Whilst living here I’ve made it my business to walk as much as possible. And when I say ‘made it my business’, I mean that I’m too poor to take the bus.
However, this is no bad thing as walking makes deviations possible, and deviations in London are a pleasure. To clean up one of idiot savant Karl Pilkington’s meandering theories, getting lost can be a great adventure of discovery.
In a city as densely populated as London there are interesting little nooks everywhere – each neighbourhood has its own world of curiosa, with independently-run shops that cleanse the consumer palate after a life of getting worn down by stodgy chain-run stores and restaurants.
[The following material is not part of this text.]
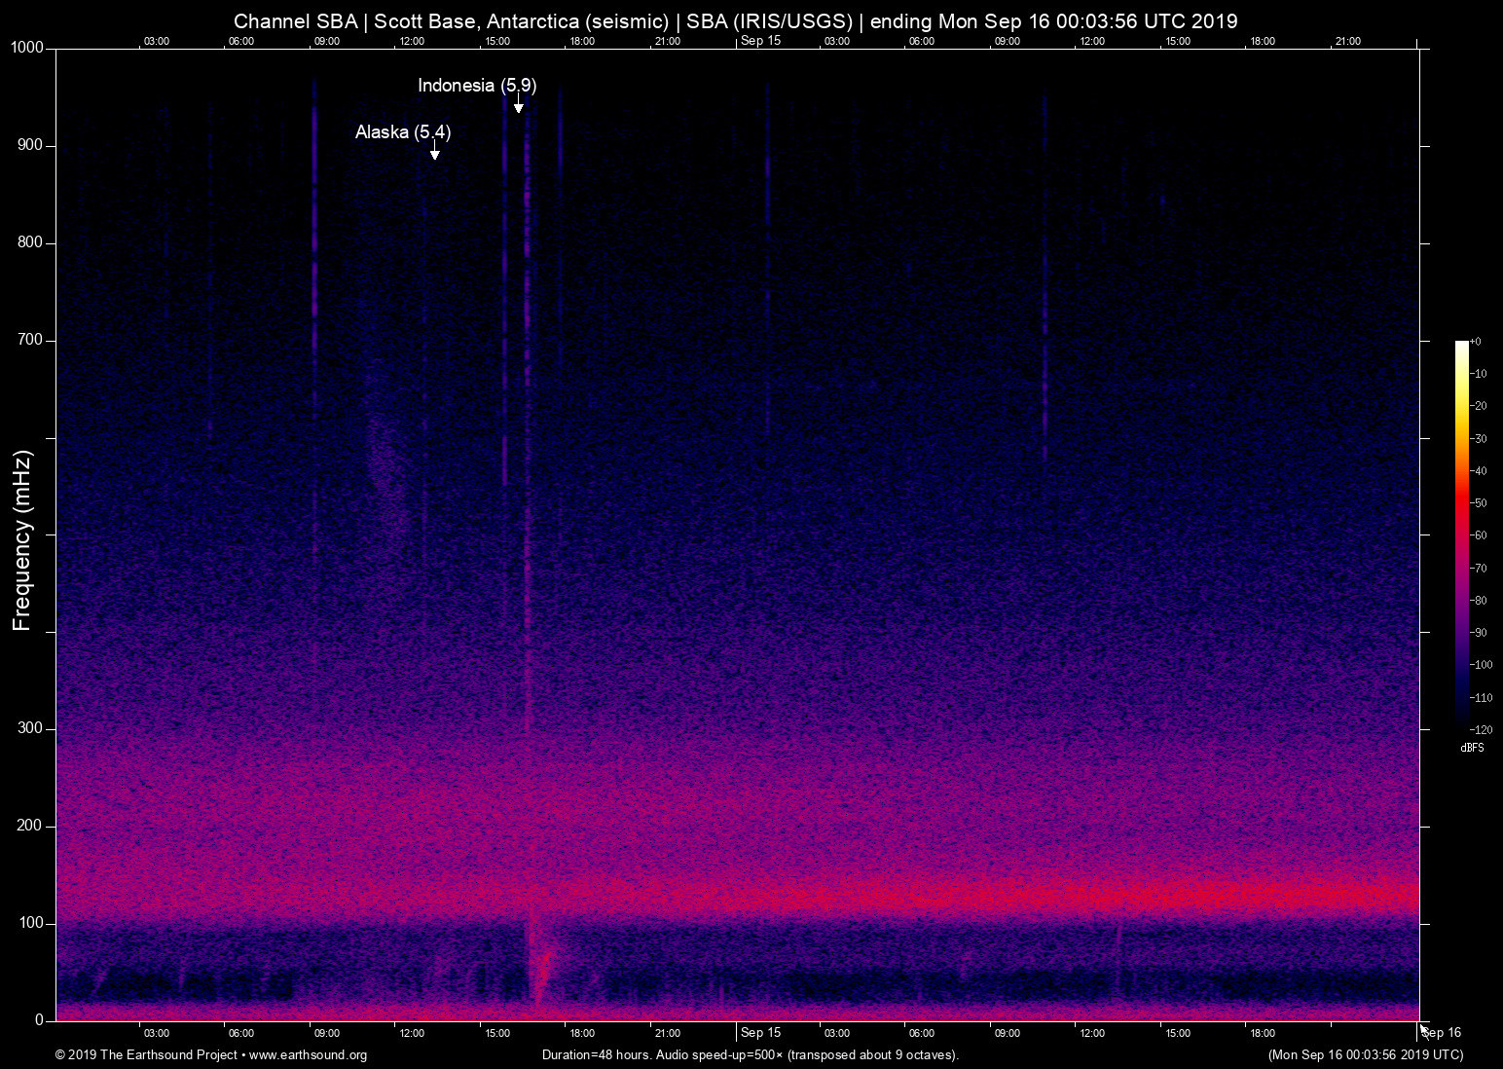Click the Sep 15 marker on top axis
This screenshot has height=1069, width=1503.
[x=760, y=41]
Without getting lost you might never find these bazaars, and the excitement of being lost in the city is unlike the bored frustration of getting stuck on some maze-like new-build estate in the middle of Aldershot; there’s the potential of finding a cool little bistro or boutique, rather than being gang eye-raped by curtain-twitching locals who fear outsiders and only trust their hairdresser and the Daily Mail.
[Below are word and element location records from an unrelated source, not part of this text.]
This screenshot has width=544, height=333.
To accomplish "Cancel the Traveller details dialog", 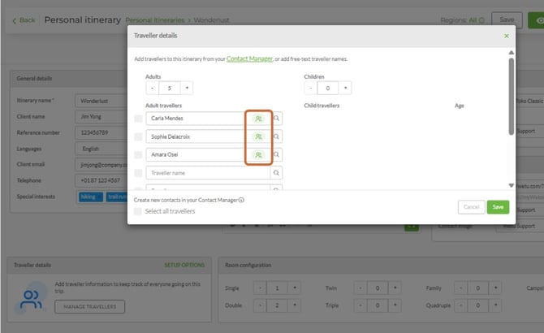I will click(471, 207).
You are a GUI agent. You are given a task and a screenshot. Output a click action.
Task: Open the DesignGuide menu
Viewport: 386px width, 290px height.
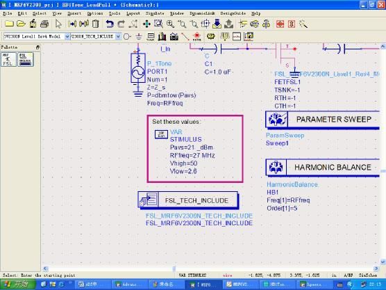pyautogui.click(x=233, y=13)
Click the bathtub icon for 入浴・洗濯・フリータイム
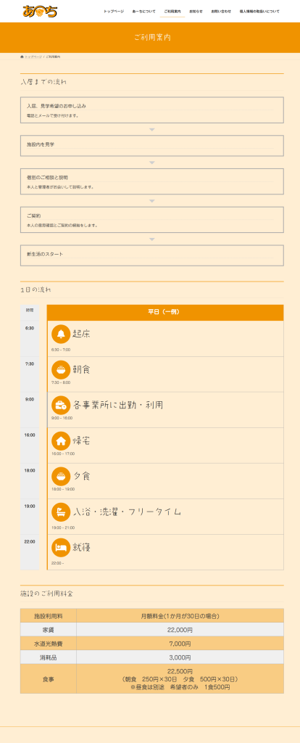 tap(61, 512)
In my area, Balham, there are book, charity and coffee shops off the main high street that are great to stumble upon and file in your brain under ‘worth regular visits’. The best thing about them is that you don’t go to them for anything in particular, unlike when you visit HMV, H&M or Ikea. If you wanted a certain best-seller from my local ramshackle book shop, you would need to have some kind of literary divining rod to find it – the store having eschewed the Dewey Decimal System for more of an ‘IED gone off’ organisational ethos. Instead, you are taking a chance – it’s an adventure.
Charity shops are the best exemplar of this. No one goes into one for anything specific, as by their very nature they are a random patchwork of the surrounding population’s unwanted clutter (in fact, this makes them a rather nice litmus test for the area – you could lead me blindfolded into any charity shop in the world and I could get a fair idea of where I was just from the amount of shoulder-padded blouses in the place. In Balham, for example, there are more pairs of Armani jeans on the racks than, say, Mecca).
However, despite the randomness, you might go in looking for ‘a book’ or ‘a shirt’, before hunting through the racks and shelves for a lovely surprise. Invariably, you’ll find one and, as you pull on some moneyed banker’s ill-gotten jeans, you realise that it’s the one time the trickle-down effect of wealth actually bears any tangible fruit.